I don't recall any other incidents until many years later. I was living in Hampstead, MD. It was early  morning and I awoke to hear voices on my back deck. That scared me. I couldn't understand what they were saying, but there were voices. I grabbed the baseball bat that I kept next to my bed and went out to the kitchen to look out the back door. Nothing. Needless to say, I didn't go back to sleep.

The next incident was in a dream. I was sleeping in my waterbed and I heard the phone ring that was next to the bed. I picked it up and the voice was very familiar to me. It was my friend Woody. Now Woody passed away a few years prior due to cancer. I had been friends with him and his wife Lynn for many, many years. His voice was calm as he said, "Tell Lynn I'm OK. Everything here is OK." And at that, I woke up. It was a very real experience.

Then there is the death of my first Siberian Husky, Xenya. She passed in the middle of winter and I wanted to bury her, but the ground was frozen. We put her body in the shed and waited a couple days for friends to come with picks and shovels to dig her grave. When they were ready, I carried her body from the shed down the hill to the site. I had left the door to the shed open. Just as I got down the hill I heard the most forlorn howl. It was Xenya's daughter, Misty, who had gone into the shed and must have smelled her mother. It was so sad. As we buried Xenya, I ran up to the house to get some flowers friends had sent me. As I came back down the hill, the clouds that had covered the sky all day parted and the sun came through in rays. I placed the flowers on Xenya's grave and just stood for a moment. A ray of sunlight hit the flowers and lit up the area with an unreal glow. I actually went and got my camera and took a photo. I really felt at peace at that moment.

There are two other similar moments. One, after the death John Denver, of whom I was a huge fan. I took my dogs for our daily walk around Prettyboy reservoir. It was a grey and misty morning and I was thinking how sad it was that John had died. I had just seen him in concert three weeks earlier and gotten to talk to him afterward because of a silent auction guitar I won. As we walked our looped trail, the clouds started to rise and the sun peeked through. At that moment I heard an eagle cry. Now, I walked that path almost everyday for 18 years and I had never seen an eagle there. The season had been exceptionally dry, so the water level was so low you could walk on the floor of the reservoir. I took the deer path down to the floor and there was the eagle. Walking on the floor next to the stream that was still running through the valley. I remember saying, "Hello, John" at which the eagle took off, circled around and flew to the east. I never saw him again.

And the last one I will tell you about was at the time of my step-father's passing. He was in the hospital and we knew the end was coming. He had asked a couple days earlier to have his bed moved to the window. We had been sitting with him a few hours when my Mom decided we needed to go home to miss rush hour traffic. I told her we could stay till after, but she wanted to go. I'm not sure Woody even knew we were there. We said our goodbyes with hugs and tears. I couldn't understand why we were leaving. We knew he wasn't going to live much longer. As we walked out the door, I turned to look at him one more time. He was bathed in sunlight and was literally glowing. I don't think anyone else saw it, but I did and am sure he was at peace. He passed later that night.

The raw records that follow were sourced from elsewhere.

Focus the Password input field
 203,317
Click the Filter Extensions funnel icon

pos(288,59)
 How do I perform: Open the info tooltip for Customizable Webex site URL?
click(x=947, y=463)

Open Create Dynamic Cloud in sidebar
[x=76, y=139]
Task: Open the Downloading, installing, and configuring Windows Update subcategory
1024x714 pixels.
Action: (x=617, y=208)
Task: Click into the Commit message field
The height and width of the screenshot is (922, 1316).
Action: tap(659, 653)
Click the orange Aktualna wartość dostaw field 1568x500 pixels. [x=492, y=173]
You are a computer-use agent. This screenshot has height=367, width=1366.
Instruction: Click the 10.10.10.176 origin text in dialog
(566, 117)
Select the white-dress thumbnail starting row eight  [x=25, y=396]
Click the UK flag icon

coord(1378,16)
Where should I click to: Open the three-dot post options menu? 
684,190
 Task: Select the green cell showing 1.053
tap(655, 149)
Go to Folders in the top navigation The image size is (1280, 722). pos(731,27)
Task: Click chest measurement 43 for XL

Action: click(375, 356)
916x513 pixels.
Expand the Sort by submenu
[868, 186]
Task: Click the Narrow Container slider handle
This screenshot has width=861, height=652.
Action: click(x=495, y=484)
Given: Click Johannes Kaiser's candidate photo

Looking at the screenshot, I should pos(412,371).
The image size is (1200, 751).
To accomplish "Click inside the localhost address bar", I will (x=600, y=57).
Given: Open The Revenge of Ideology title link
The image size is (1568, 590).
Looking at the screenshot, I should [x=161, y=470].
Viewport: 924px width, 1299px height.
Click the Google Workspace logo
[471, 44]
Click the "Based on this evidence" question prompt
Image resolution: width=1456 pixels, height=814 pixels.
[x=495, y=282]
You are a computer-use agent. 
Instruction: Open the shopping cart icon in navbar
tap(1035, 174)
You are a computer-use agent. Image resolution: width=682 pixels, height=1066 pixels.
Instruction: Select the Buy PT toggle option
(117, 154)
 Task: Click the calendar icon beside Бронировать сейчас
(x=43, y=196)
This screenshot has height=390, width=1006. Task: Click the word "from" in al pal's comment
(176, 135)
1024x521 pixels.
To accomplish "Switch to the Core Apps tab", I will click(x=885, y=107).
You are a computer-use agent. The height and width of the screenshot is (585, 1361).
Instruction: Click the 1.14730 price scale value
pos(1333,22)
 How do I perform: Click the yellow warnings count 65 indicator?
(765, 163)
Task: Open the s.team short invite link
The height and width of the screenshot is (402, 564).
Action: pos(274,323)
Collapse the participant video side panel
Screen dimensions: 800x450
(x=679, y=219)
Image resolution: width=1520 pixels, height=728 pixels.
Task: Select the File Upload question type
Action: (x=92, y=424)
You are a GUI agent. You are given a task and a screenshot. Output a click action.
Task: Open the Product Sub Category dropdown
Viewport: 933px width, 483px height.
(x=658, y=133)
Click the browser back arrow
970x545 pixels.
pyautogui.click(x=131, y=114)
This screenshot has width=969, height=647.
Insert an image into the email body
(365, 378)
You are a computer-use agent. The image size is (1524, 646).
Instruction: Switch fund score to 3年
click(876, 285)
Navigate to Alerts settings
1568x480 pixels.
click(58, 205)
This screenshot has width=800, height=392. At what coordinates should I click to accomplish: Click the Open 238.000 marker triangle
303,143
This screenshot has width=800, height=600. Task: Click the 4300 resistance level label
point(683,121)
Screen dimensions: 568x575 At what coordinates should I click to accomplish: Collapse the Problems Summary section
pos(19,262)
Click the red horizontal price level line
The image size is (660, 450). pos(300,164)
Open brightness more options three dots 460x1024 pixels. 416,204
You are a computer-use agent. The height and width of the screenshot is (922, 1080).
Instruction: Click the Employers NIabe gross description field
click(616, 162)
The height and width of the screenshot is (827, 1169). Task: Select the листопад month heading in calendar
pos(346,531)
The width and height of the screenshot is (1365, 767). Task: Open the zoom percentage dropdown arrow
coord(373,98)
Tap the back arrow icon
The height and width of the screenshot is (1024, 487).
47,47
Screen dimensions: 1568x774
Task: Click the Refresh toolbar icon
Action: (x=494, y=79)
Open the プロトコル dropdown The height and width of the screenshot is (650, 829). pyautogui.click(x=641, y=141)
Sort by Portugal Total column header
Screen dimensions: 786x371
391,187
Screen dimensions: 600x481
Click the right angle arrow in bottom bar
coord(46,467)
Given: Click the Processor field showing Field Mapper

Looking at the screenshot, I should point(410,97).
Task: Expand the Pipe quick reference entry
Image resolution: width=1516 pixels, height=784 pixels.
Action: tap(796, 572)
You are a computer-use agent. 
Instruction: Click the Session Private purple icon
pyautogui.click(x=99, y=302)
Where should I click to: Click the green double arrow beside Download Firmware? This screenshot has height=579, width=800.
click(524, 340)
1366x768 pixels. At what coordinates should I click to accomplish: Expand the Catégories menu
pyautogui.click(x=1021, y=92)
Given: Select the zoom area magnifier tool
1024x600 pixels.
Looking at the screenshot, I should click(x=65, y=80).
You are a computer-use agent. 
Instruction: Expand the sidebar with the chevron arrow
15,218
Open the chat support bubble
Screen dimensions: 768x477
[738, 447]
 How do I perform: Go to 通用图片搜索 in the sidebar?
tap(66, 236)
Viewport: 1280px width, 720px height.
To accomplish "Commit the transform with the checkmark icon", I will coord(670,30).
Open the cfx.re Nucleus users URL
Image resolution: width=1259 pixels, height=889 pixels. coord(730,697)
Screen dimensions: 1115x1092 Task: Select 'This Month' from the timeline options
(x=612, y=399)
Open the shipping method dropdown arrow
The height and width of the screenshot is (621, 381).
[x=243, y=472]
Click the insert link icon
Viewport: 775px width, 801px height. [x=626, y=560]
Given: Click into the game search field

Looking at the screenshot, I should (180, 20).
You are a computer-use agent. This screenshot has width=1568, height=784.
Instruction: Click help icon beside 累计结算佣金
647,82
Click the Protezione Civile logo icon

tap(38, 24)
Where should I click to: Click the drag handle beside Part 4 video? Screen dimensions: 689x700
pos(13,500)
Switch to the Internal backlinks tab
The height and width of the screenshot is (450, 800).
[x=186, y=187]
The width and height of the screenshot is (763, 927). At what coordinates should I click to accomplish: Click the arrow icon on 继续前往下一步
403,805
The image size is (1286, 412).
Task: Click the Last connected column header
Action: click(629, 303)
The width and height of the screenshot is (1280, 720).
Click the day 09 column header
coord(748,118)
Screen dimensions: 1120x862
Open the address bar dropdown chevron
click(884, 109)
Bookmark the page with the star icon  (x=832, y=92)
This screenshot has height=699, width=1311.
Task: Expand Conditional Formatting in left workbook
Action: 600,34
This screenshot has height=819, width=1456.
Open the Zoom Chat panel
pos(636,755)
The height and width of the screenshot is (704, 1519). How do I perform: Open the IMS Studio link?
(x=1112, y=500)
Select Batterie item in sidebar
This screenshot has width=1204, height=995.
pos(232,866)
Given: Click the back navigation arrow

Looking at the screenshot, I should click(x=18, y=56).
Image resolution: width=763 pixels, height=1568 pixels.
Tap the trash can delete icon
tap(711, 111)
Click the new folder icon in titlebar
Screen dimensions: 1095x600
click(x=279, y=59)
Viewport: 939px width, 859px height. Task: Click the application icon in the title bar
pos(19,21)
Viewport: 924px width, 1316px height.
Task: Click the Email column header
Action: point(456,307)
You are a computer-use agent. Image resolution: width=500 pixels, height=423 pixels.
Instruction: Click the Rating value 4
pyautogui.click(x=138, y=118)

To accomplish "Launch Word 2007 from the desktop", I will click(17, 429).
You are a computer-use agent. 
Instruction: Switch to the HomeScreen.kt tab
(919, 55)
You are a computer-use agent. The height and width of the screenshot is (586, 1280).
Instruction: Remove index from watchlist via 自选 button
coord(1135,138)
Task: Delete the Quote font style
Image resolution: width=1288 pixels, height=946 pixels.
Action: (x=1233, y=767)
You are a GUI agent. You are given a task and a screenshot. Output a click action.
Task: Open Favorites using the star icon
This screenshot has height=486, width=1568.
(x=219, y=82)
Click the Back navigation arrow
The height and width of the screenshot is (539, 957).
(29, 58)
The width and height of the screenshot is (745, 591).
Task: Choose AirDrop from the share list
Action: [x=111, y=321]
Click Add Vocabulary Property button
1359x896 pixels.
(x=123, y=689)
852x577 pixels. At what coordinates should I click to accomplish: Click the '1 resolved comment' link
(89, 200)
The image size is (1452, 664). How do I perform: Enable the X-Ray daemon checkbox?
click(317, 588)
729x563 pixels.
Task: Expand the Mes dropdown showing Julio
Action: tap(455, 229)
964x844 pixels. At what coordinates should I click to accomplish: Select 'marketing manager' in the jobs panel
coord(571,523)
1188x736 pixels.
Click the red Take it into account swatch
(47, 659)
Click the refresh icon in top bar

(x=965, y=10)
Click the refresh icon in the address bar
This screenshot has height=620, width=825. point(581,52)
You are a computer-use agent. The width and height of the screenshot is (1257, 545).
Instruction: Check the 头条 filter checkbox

I've had my share of feeling something brush against my leg or my arm. I usually look down and say hello to whatever pet I was just thinking about. It always makes me smile. If in fact, there is a rainbow bridge, I look forward to seeing all my critters again.

A few weird things happened in my house in Alaska and my neighbor told me about occurrences in her house too. None of them scared me, but they happened.

Sorry, no profound statement here. Just some observations and thoughts I wanted to write down before I forget them.